→ **Selected extract**:
-- START --
In a global world, where consumers look for personalized experiences, organizations need to understand the varied clientele and successfully serve them if they are to drive sales. Diversity also supports organizations in running faster by fostering creativity. However, diversity does not come without effort.
Finland needs new growth and innovation, but without the diversity of working communities and the knowledge of different cultures and operating environments, it is likely to be a long and difficult journey.
According to a study of Innovation, Diversity, and Market Growth (2013) by the Center for Talent Innovation (CTI), companies that embrace diversity gain higher market share and a competitive edge in accessing new markets. Furthermore, in the 18th Annual Global CEO Survey by PwC (2015), 85 percent of the CEOs from companies with a formal diversity and inclusiveness strategy said it had improved their bottom line.
The research noted that “an inherently diverse workforce can be a potent source of innovation as diverse individuals are better attuned to the unmet needs of consumers or clients like themselves. Indeed, their insight is critical to identifying and addressing new market opportunities. We find that when teams have one or more members who represent the gender, ethnicity, culture, generation, or sexual orientation of the team’s target end user, the entire team is far more likely (as much as 158% more likely) to understand that target, increasing their likelihood of innovating effectively for that end user.”
According to Richard Crisp, a scientist and professor of psychology from Aston School of Business, UK, the latest research in behavioral science shows that diversity can have much broader benefits than previously thought, such as enhancing creativity and problem-solving.
-- END --
→ **Extracted information**:
-- START --
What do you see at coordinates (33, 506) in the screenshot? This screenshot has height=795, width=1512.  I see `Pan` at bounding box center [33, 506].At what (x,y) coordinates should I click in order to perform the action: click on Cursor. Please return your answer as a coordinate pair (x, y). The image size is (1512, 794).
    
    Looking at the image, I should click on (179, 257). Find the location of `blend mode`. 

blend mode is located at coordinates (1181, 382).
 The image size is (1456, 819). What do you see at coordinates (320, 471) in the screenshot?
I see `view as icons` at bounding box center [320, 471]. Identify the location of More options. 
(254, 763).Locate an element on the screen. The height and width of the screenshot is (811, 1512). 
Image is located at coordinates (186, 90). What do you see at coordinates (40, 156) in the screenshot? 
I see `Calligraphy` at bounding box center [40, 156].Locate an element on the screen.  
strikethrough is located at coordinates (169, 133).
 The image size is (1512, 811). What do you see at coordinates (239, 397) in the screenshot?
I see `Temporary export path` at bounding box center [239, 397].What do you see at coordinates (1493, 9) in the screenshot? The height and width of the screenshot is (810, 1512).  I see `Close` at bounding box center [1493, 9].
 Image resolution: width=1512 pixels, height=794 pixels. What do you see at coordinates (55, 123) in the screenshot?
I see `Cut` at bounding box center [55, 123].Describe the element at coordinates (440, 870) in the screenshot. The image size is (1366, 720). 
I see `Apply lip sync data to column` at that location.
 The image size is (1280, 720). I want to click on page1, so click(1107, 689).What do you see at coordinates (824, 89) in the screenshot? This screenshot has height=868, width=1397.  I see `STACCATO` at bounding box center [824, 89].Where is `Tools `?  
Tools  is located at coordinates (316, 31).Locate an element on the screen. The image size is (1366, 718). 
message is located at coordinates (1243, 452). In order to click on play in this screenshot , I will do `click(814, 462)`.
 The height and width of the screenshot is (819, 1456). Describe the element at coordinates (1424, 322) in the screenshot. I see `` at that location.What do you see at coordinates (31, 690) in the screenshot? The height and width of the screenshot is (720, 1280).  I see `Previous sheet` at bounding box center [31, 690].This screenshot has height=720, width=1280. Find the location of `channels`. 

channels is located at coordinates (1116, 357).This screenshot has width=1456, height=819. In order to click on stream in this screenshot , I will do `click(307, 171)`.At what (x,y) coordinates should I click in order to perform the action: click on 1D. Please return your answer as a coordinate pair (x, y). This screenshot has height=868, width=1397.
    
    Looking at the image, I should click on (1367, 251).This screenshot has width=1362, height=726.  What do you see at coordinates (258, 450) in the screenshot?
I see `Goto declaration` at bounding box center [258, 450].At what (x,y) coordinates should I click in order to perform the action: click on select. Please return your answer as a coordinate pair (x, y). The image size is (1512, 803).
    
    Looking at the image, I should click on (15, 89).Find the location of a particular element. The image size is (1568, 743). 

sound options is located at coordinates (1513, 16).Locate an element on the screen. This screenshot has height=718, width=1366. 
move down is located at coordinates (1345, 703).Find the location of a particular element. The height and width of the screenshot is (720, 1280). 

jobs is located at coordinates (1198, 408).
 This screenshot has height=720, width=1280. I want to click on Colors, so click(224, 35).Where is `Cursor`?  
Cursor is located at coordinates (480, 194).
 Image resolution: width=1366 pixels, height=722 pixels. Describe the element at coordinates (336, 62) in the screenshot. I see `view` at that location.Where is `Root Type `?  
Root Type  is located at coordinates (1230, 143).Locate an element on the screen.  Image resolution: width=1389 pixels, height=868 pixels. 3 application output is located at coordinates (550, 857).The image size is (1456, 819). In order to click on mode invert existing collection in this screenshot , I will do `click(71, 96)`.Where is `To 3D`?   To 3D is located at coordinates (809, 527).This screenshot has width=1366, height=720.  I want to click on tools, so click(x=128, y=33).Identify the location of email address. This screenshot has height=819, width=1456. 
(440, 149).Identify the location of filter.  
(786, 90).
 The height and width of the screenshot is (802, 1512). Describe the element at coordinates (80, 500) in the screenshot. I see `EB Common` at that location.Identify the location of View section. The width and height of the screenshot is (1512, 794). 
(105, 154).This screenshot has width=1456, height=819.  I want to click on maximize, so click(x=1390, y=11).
-- END --
→ **Goal of the exercise**: Repeat everything from "In a global" down to "come without effort." in the passage on workplace diversity. The records were taken from a separate source.

→ **Solution for this exercise**:
In a global world, where consumers look for personalized experiences, organizations need to understand the varied clientele and successfully serve them if they are to drive sales. Diversity also supports organizations in running faster by fostering creativity. However, diversity does not come without effort.